O pai ou o avô pobre sonhou, um dia, com um negócio. Lutou e implantou-o com sacrifício. Depois ‘suou sangue’ para melhorá-lo a fim de conquistar mercado com qualidade, até que, como efeito só do trabalho duro, a marca tornou-se conhecida e a preferência de uma fatia dos consumidores manifestou-se na aquisição de seus produtos. Como consequência natural, isto se converteu em riqueza.

Quando seus herdeiros assumiram, pouco ou quase nada sabiam sobre o esforço que o fundador investiu, e muito menos sobre o combustível que fez este empreendimento tornar-se grande e importante. Eles o olharam por um instante e o que viram além das instalações físicas foi algo parecido a uma máquina de produzir dinheiro deixada pelo pai – modelo um tanto diferente de um caixa eletrônico de banco.

Seus representantes comerciais – que no início chegaram como amigos –, os clientes – antes fidelizados mediante benefícios verdadeiros –, os fornecedores – antigos parceiros de horas difíceis –, agora passam a ser partes substituíveis e descartáveis de uma relação fria, interesseira e indiferente.

A pergunta é: - “Por que isso aconteceu?”

E a resposta: - “Não existe mais paixão!”

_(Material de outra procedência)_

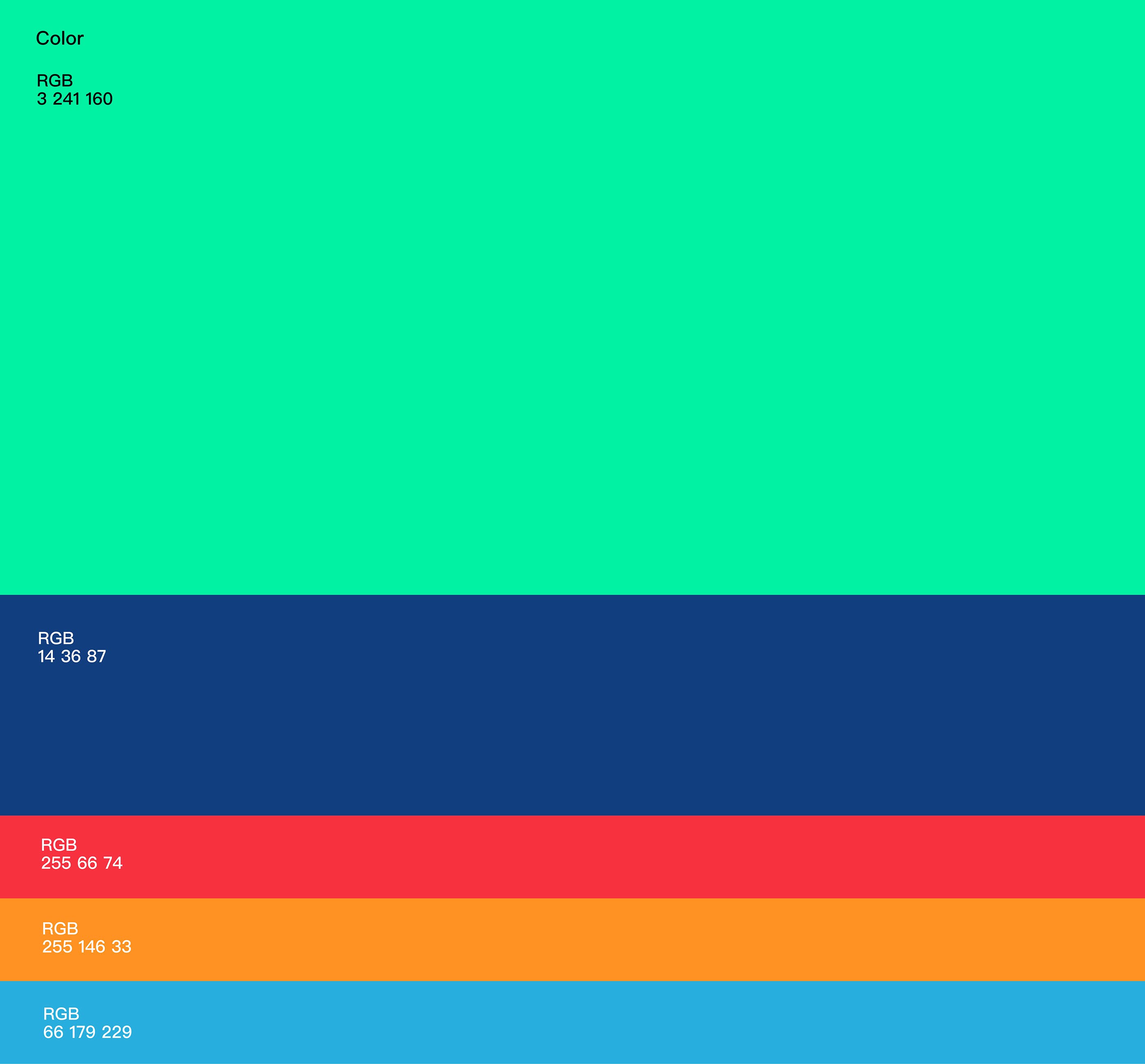Click the navy blue color swatch
Screen dimensions: 1145x1064
(x=572, y=726)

Paixão é o que construiu tudo. Ela foi a motivação, o combustível e, por isso, o soro vital de tudo, desde o princípio. Quando ela se foi, o que ficou foi apenas a carcaça de um corpo morto, sem alma e sem luz.

Se você se identifica com algum aspecto desta breve história, reflita sobre a paixão. Sinta paixão pela sua vida, pelo seu trabalho. Sem paixão talvez você até ganhe muito dinheiro, mas certamente será um ganho sem sabor, sem sentido, e o pior: sem valor genuíno!